_Entries provided_
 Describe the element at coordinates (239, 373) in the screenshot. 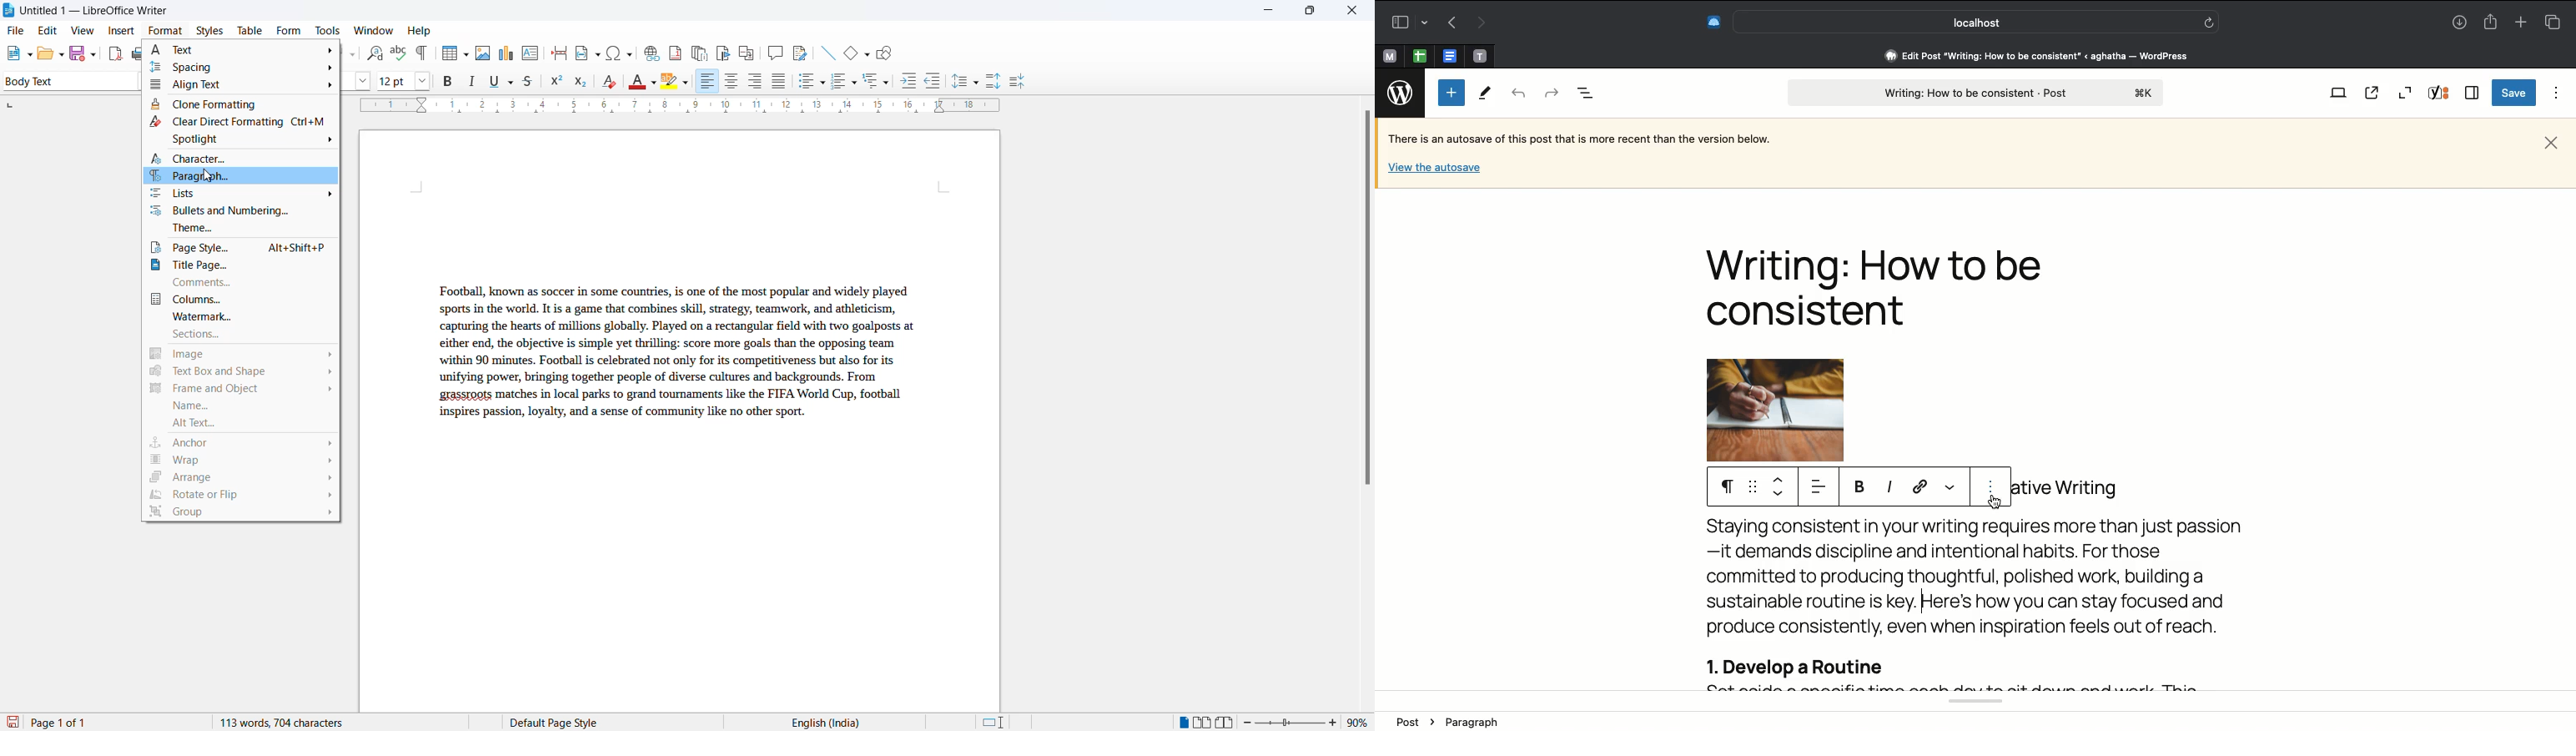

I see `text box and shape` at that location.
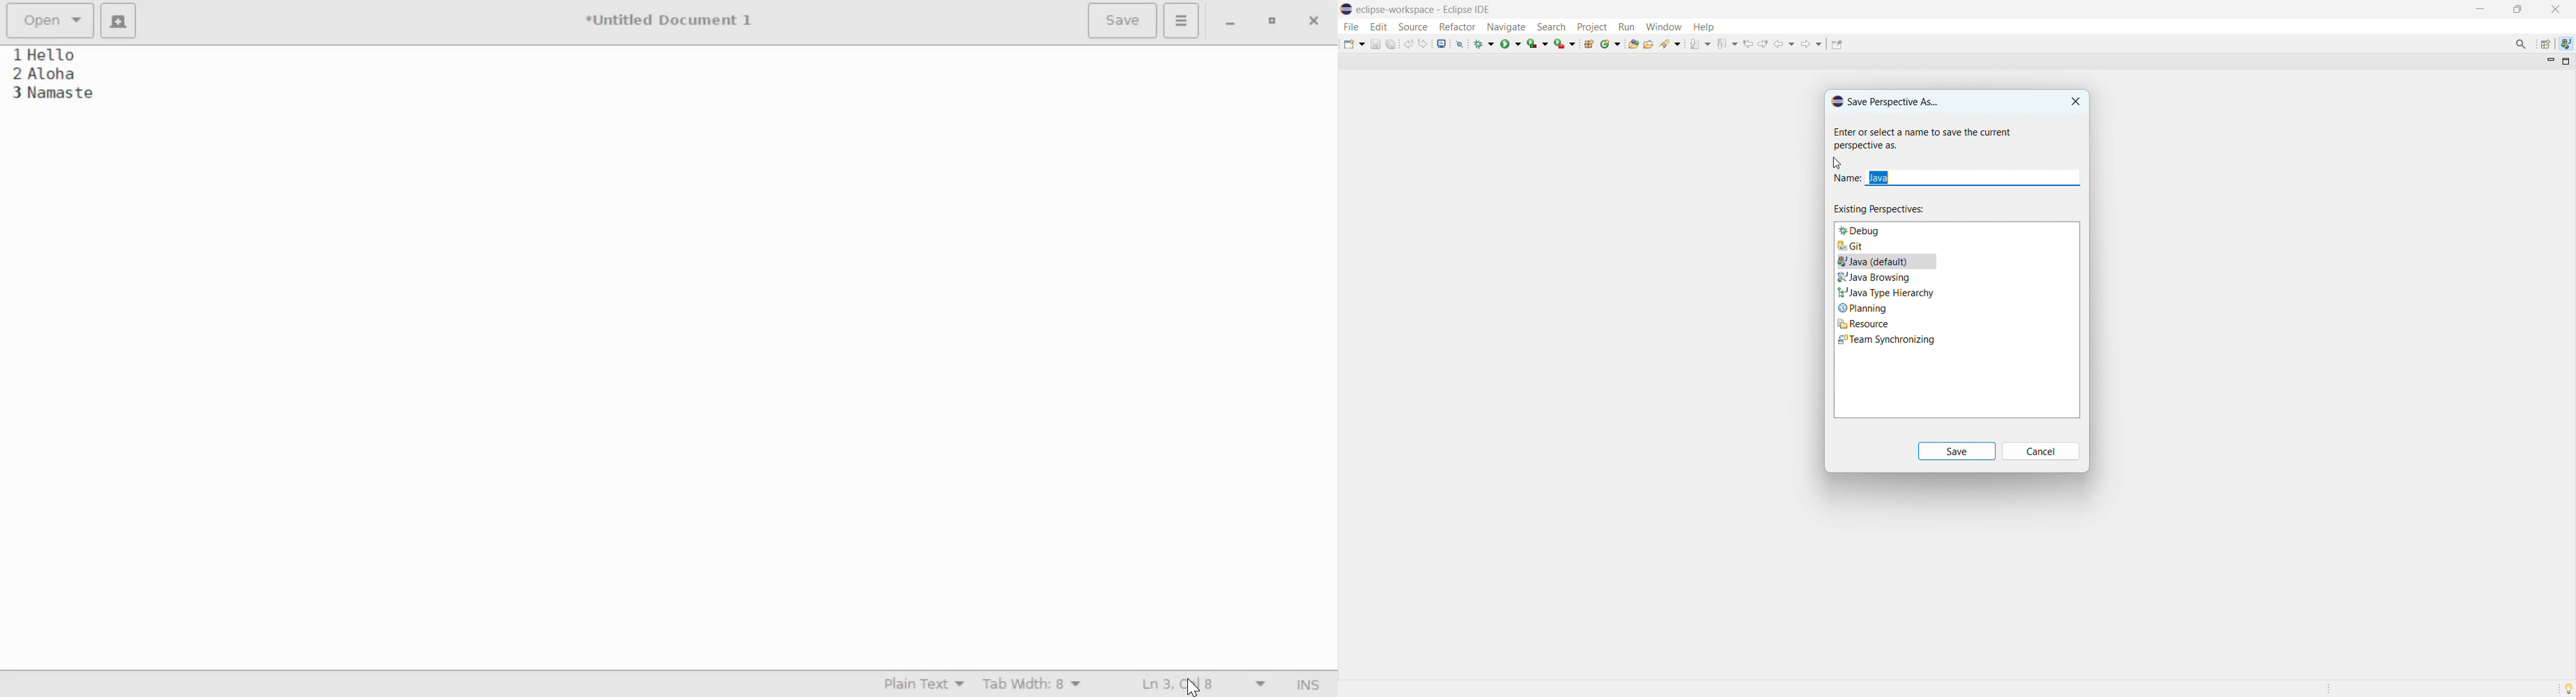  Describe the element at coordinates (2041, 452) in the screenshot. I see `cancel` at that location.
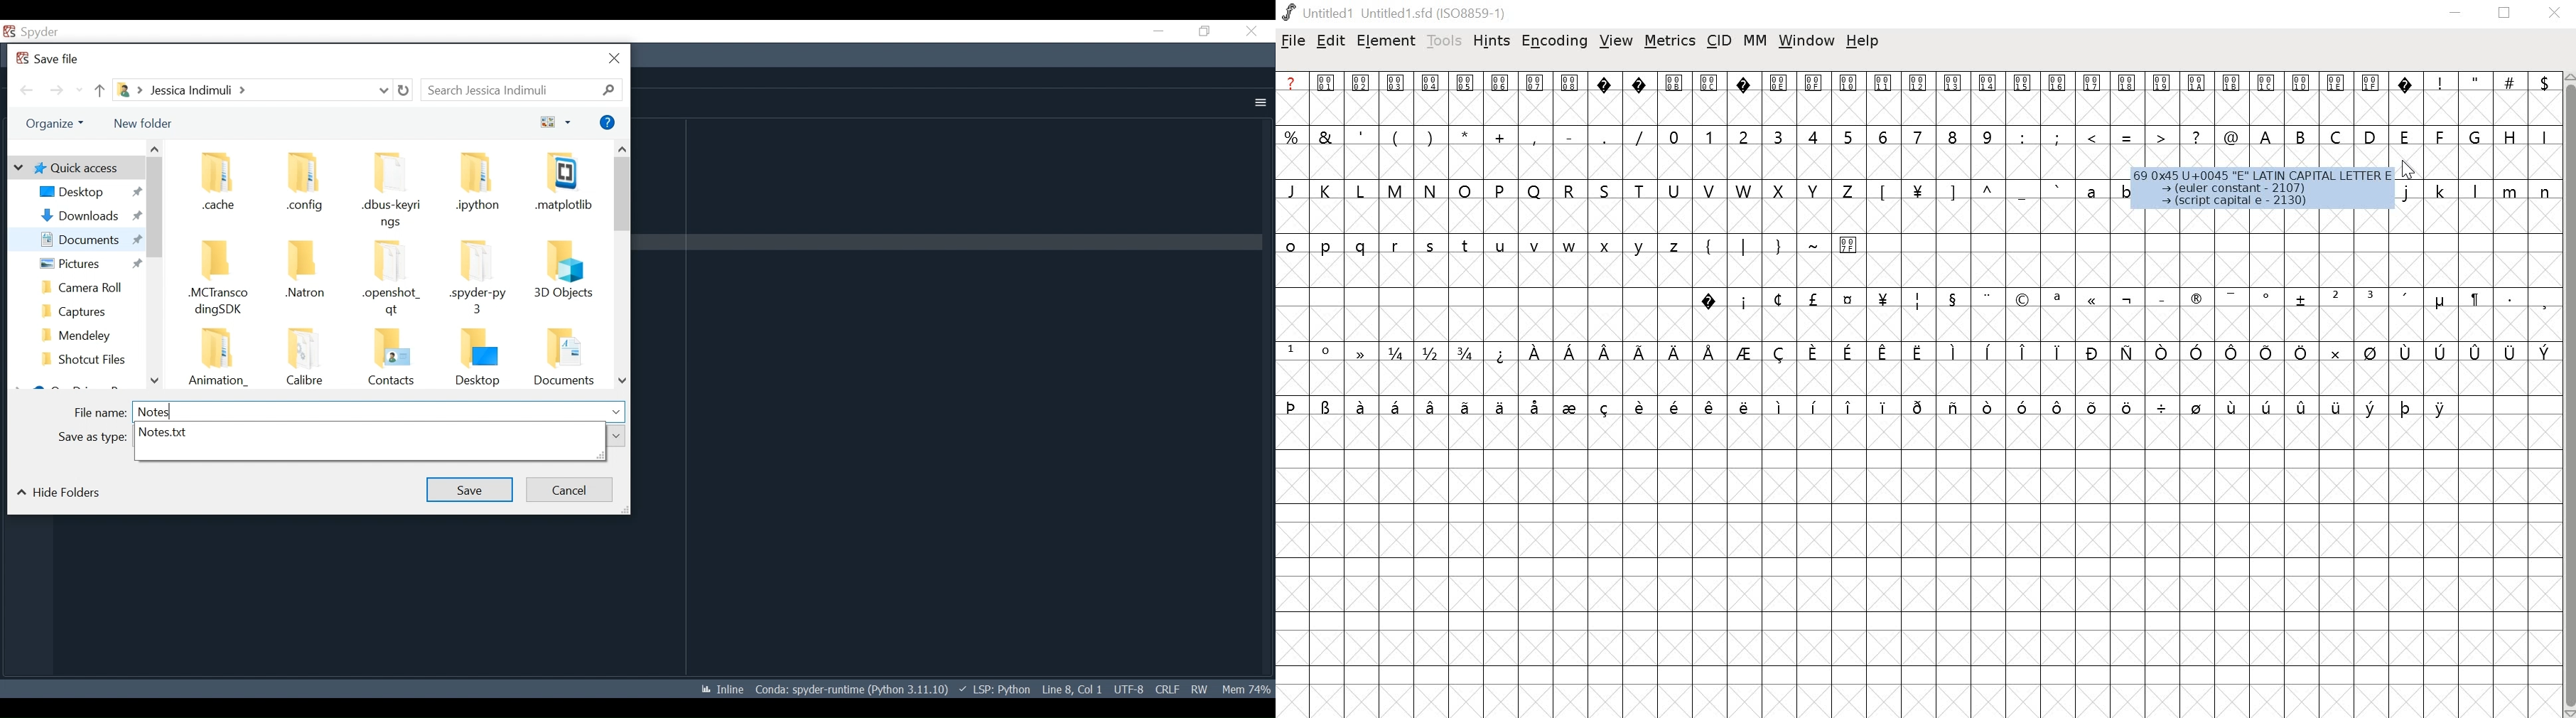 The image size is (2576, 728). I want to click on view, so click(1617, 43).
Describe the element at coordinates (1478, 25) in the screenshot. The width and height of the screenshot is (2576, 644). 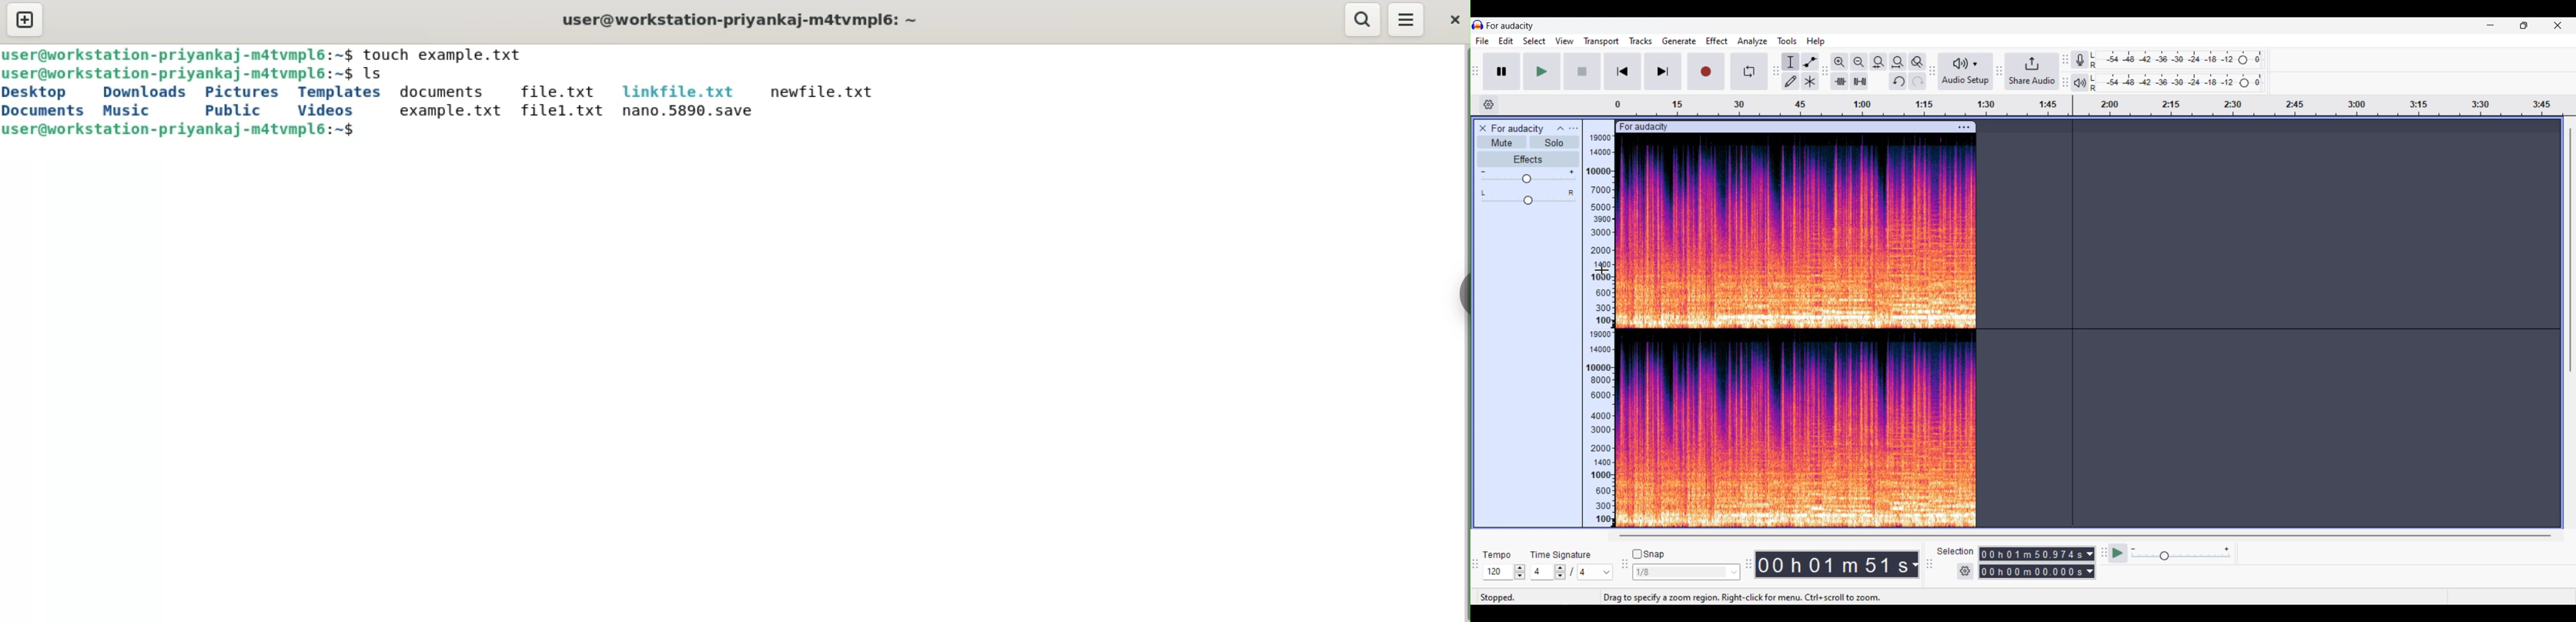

_Task_
Reproduce every row above word for word, leaving out the pictures.

_Final result_
 Describe the element at coordinates (239, 373) in the screenshot. 

I see `text box and shape` at that location.
  Describe the element at coordinates (2041, 452) in the screenshot. I see `cancel` at that location.
 The image size is (2576, 728). I want to click on view, so click(1617, 43).
Describe the element at coordinates (1478, 25) in the screenshot. The width and height of the screenshot is (2576, 644). 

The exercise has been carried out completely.